What needs to be done — Output each entry verbatim and exclude every picture from it.

Provided records —
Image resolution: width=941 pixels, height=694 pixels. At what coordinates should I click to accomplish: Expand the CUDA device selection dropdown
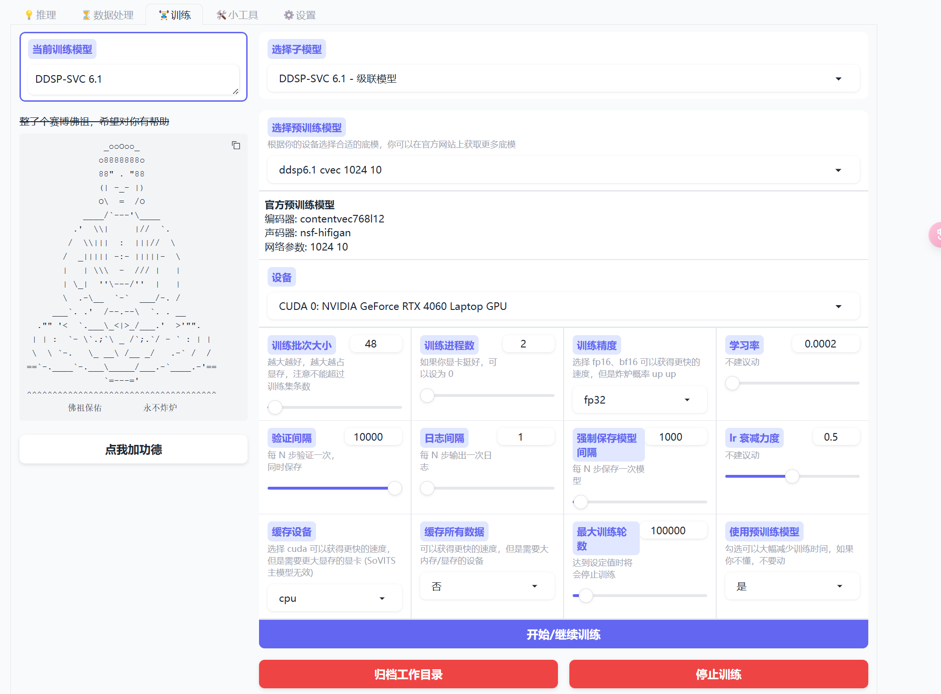tap(563, 307)
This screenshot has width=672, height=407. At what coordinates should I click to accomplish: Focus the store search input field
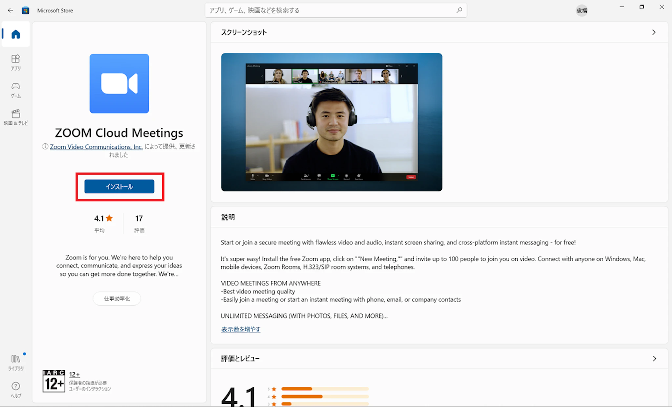click(x=328, y=11)
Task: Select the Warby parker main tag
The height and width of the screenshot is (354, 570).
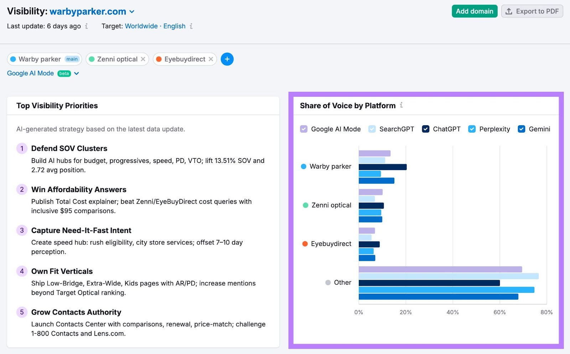Action: tap(44, 59)
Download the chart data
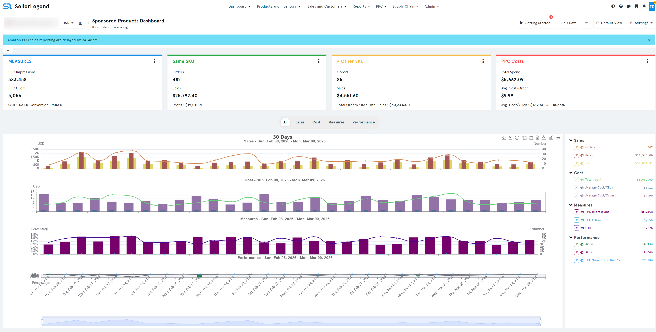The height and width of the screenshot is (332, 656). pyautogui.click(x=504, y=138)
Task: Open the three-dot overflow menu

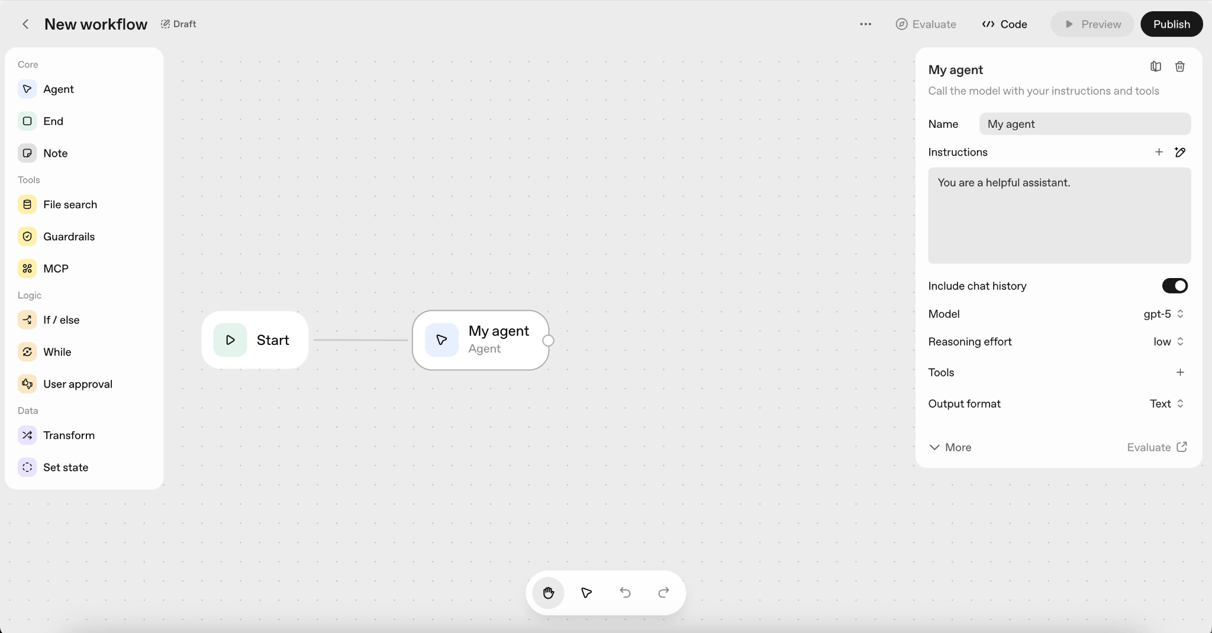Action: pos(865,24)
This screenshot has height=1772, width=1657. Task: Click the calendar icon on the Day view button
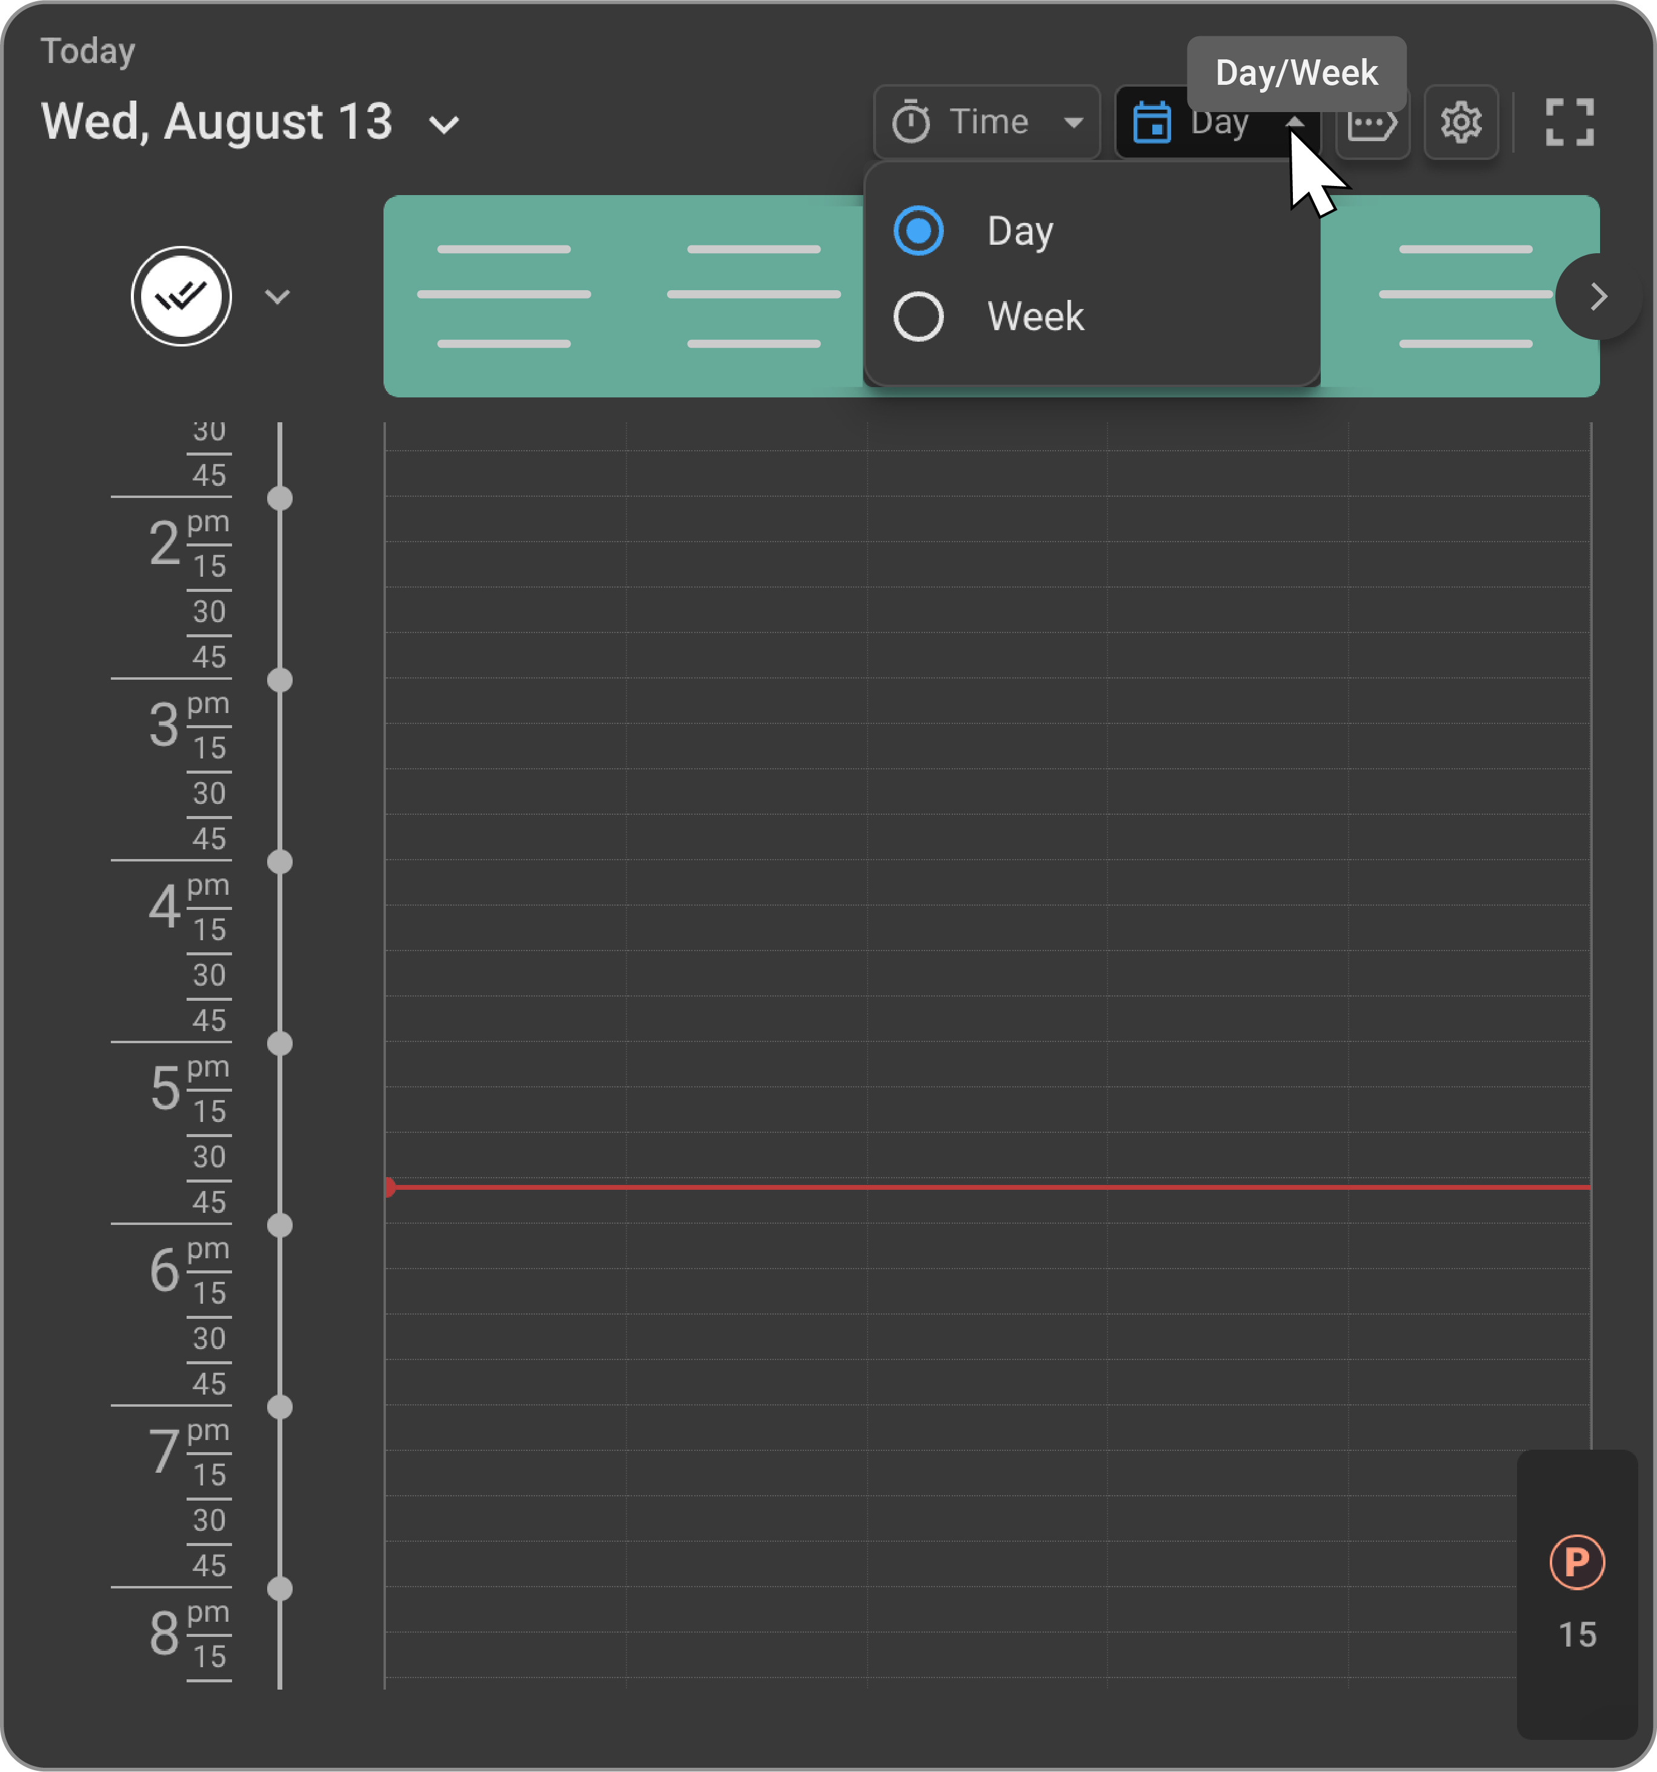(x=1153, y=122)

Answer for this exercise —
Image resolution: width=941 pixels, height=694 pixels. At what coordinates should I click to accomplish: Expand the CUDA device selection dropdown
tap(563, 307)
This screenshot has width=672, height=407. At what coordinates should I click to accomplish: Focus the store search input field
click(x=328, y=11)
Task: Select the Warby parker main tag
The height and width of the screenshot is (354, 570).
Action: tap(44, 59)
Download the chart data
The height and width of the screenshot is (332, 656). pyautogui.click(x=504, y=138)
Task: Open the three-dot overflow menu

Action: pos(865,24)
This screenshot has height=1772, width=1657. Task: Click the calendar icon on the Day view button
(x=1153, y=122)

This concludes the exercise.